IHRE AUFGABE:
Zitieren Sie aus dem Text über psychische Erkrankungen seit Beginn der Pandemie wörtlich den Abschnitt von „Psychotherapeutin in Berlins“ bis einschließlich „Prozent anwachsen lassen.“.

Psychotherapeutin in Berlins Mitte: Dr. Ulrike Freikamp

Nahezu verdreifacht hat sich laut AOK seit Beginn der Coronavirus-Pandemie im Frühjahr die Anzahl von Personen in Deutschland mit Depression. Ängste, Stress und zunehmende Belastung am Arbeitsplatz haben den Anteil psychischer Erkrankungen am Gesamtkrankenstand im ersten Halbjahr 2020 auf 20 Prozent anwachsen lassen.

VORLIEGENDE DATENSÄTZE:
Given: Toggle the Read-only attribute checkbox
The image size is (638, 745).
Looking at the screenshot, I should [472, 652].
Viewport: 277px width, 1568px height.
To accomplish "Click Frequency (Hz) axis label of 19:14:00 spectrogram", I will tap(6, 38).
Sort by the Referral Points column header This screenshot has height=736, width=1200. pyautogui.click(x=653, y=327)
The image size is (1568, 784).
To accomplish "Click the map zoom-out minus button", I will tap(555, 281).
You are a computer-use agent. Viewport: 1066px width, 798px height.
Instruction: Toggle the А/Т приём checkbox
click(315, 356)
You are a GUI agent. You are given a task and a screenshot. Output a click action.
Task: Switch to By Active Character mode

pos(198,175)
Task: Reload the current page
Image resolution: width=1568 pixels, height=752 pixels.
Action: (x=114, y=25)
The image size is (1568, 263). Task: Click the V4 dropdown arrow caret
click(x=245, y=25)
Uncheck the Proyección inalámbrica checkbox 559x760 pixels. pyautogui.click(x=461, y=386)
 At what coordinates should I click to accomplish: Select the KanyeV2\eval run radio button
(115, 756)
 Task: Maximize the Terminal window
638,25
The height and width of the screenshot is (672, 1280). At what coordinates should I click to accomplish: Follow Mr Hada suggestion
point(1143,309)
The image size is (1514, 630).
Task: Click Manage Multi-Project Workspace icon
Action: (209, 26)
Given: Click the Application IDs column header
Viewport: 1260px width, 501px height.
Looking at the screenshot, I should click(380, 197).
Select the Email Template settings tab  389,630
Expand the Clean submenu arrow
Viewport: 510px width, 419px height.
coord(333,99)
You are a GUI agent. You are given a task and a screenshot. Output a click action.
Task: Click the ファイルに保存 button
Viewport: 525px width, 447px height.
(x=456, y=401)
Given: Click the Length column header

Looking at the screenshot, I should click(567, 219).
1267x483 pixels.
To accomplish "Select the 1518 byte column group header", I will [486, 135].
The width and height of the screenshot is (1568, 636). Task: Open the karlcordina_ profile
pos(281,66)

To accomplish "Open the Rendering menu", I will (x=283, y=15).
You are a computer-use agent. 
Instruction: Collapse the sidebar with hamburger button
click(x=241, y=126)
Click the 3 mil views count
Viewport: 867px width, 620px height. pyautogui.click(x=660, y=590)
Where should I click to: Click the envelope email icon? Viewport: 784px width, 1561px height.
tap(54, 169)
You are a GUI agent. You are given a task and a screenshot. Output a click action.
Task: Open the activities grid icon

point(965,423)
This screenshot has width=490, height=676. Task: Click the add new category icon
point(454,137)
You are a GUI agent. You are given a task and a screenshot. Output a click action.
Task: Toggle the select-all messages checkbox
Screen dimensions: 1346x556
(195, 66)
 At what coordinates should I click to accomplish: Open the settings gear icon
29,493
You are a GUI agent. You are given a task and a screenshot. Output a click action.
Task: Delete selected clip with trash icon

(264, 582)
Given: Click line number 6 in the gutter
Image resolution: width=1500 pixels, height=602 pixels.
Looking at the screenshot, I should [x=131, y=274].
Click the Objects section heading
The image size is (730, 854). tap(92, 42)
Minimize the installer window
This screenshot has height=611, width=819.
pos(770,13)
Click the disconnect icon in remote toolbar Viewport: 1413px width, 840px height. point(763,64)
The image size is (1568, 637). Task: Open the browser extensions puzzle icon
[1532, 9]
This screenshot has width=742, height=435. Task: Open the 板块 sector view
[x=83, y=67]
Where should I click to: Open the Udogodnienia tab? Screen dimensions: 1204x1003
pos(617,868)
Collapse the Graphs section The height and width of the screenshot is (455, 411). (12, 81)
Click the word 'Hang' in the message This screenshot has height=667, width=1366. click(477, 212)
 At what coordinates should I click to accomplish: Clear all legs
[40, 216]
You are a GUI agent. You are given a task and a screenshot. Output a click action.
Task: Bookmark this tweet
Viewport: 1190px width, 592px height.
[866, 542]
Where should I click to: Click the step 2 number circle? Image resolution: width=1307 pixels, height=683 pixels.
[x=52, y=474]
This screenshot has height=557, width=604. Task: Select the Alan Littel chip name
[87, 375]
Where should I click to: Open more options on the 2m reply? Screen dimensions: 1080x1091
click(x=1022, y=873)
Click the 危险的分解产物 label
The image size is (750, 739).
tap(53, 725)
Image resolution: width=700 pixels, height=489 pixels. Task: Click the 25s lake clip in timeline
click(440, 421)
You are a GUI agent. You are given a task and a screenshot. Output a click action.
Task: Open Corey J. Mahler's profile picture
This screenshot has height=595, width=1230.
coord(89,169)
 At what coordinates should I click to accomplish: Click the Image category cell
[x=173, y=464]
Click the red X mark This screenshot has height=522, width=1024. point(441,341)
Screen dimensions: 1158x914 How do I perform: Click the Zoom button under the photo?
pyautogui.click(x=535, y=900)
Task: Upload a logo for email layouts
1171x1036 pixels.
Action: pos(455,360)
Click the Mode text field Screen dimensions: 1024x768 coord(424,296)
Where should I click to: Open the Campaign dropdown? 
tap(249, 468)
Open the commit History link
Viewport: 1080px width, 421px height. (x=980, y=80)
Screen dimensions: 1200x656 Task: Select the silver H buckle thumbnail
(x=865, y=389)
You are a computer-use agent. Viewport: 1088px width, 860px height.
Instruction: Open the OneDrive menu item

ANTWORT ZUR ÜBUNG:
Psychotherapeutin in Berlins Mitte: Dr. Ulrike Freikamp

Nahezu verdreifacht hat sich laut AOK seit Beginn der Coronavirus-Pandemie im Frühjahr die Anzahl von Personen in Deutschland mit Depression. Ängste, Stress und zunehmende Belastung am Arbeitsplatz haben den Anteil psychischer Erkrankungen am Gesamtkrankenstand im ersten Halbjahr 2020 auf 20 Prozent anwachsen lassen.